• EXCERPT
+===+

The Human Rights Committee: A Mechanism of Noncompliance and Failure

By: Ben Haight

“The Human Rights Committee has been unable to penetrate either the surface or the conscience of most states to meaningfully advance the ICCPR.”

-Makau wa Mutua[i]

The International Covenant on Civil and Political Rights (ICCPR) is an international treaty that was adopted by the United Nations on December 16, 1966 and came into force on March 23, 1976. The ICCPR is intended to protect various rights such as the right of self-determination, right to life, right to privacy, freedom of religion, freedom of assembly, freedom of speech, and various due process rights. The Covenant has 74 signatories and 167 parties.

Part IV of the ICCPR created the Human Rights Committee (HRC).[ii] The HRC is a body of 18 experts, who are elected by member states, that meets three times a year. The HRC has three main functions: examining state reports and comments on them, producing general comments for state parties, and considering individual complaints.[iii] The HRC must be distinguished from the Commission on Human Rights, which is a UN political forum where state parties may debate human rights issues.

Human Rights scholar and professor of law Makau wa Mutua writes, “The primary purpose of human rights law is to contain the predatory impulses of the state.”[iv] This can only be accomplished with human rights laws, which cut through the sovereignty of member states. Without accompanying domestic legislation that makes the human rights law justiciable or an international enforcement mechanism with legal authority, the “predatory impulses” will be difficult to contain. While the HRC was created for this purpose, it has remained largely ineffective and the ICCPR is consistently ignored throughout the world.

Article 2(2) states that “Each State Party to the present Covenant undertakes to take the necessary steps…to adopt such legislative or other measures as may be necessary to give effect to the rights recognized in the present Covenant.” In other words, state parties must pass domestic legislation to make the ICCPR self-executing, giving individuals a private right of action for violations of the treaty.[v] If state parties do not internalize the ICCPR, the functions and reports of the HRC will be ignored.[vi] Individual complainants must exhaust any domestic remedies, which are not always available, before the committee will take notice.[vii]

Unfortunately for the HRC, the ICCPR uses very broad and vague language and has not been domestically adopted by most state parties. The vague language allows further noncompliance in autocratic regimes and the most consistent human rights violators. Furthermore, liberal democracies claim that the rights protected in the ICCPR are already part of their domestic law and additional self-executing legislation is not necessary.[viii] This makes it extremely difficult for the HRC, the ICCPR’s intended enforcement body, to make any positive impact or effectively address any human rights issues.

+===+

Write the next part of the essay on the Human Rights Committee above, picking up right after its final sentence.

• GIVEN MATERIAL

+===+

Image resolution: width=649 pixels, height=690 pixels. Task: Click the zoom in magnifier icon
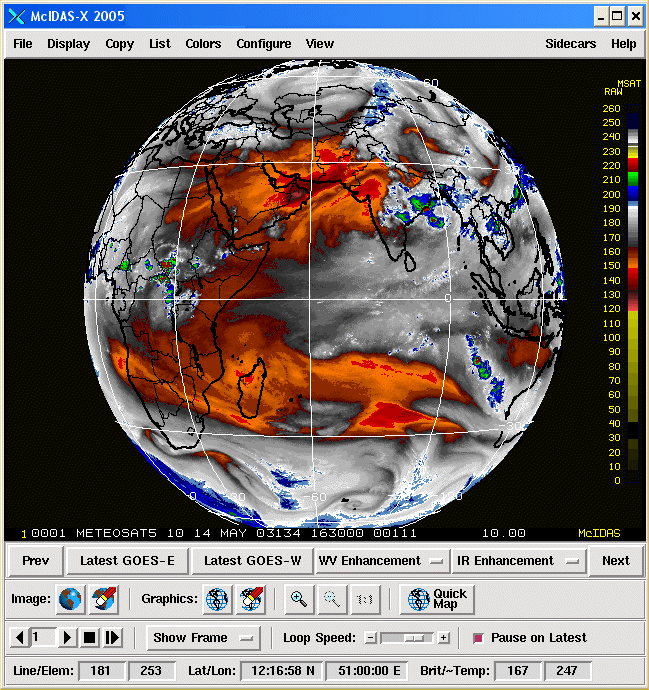coord(298,599)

+===+

• ANSWER FOR THIS EXERCISE
The HRC and its 18 expert members are meant to be independent of the UN and not representative of their home state. It is the UN Secretary General, however, that provides the HRC with many of its resources.[ix] Because of this, the HRC tends to be part of the UN and, therefore, subject to the continuous politics and beauracratic tendencies of the larger organization. Additionally, the HRC has limited resources and struggles to keep pace with the influx of reports and individual complaints.[x] Elected HRC experts also lack tenure and must be re-elected every four years. This lack of independence makes it impossible for human rights violations to be addressed absent politics.[xi]

The ICCPR empowers the HRC to transmit to states “such general comments as it may consider appropriate.”[xii] The ICCPR did not give any direction to the HRC, however, on how to best accomplish this role. Furthermore, the views expressed by the HRC in these reports are not legally binding and have taken a passive tone.[xiii] Because of this, the HRC’s reports are largely ignored.

A constant conflict persists in the realm of international treaties. Most states support their purpose but reject any kind of strong enforcement mechanism through the use of treaty reservations. In the absence of legal and enforcement authority, treaties will remain largely symbolic and do little to advance human rights law. By establishing an extremely powerless Human Rights Committee, the ICCPR is inadequate and has failed to demand universal compliance.

 

Ben Haight is third-year law student at The Pennsylvania State University. Ben is a Senior Editor on the Penn State Journal of Law and International Affairs and is an Ensign in the Judge Advocate General’s Corps, U.S. Navy.


[i] Makau Wa Mutua, Looking Past the Human Rights Committee: An Argument for De-Marginalizing Enforcement, 4 BUFF. HUM. RTS. L. REV. 211, 212 (1998).

 

[ii] International Covenant on Civil and Political Rights, G.A. Res. 2200A (XXI), U.N. GAOR, 21st Sess., Supp. No. 16, at 52, U.N. Doc. A/6316 (1966), 999 U.N.T.S. 171, art. 28 (entered into force Mar. 23, 1976) [hereinafter ICCPR].

 

[iii] See Mutua, supra at 219.

 

[iv] Id. at 211.

 

[v] The United States has issued a declaration that “the provisions of articles 1-27 of the Covenant are not self-executing.”

 

[vi] See Mutua, supra at 213.

 

[vii] Optional Protocol to the International Covenant on Civil and Political Rights, G.A. Res. 2200A (XXI), 21 U.N. GAOR Supp. No. 16, at 59, U.N. Doc. A/6316 (1966), 99 U.N.T.S. 302, (entered into force) March 23, 1976, art. 5(2)(b).

 

[viii] See Mutua, supra at 229.

 

[ix] See ICCPR, supra at art. 36.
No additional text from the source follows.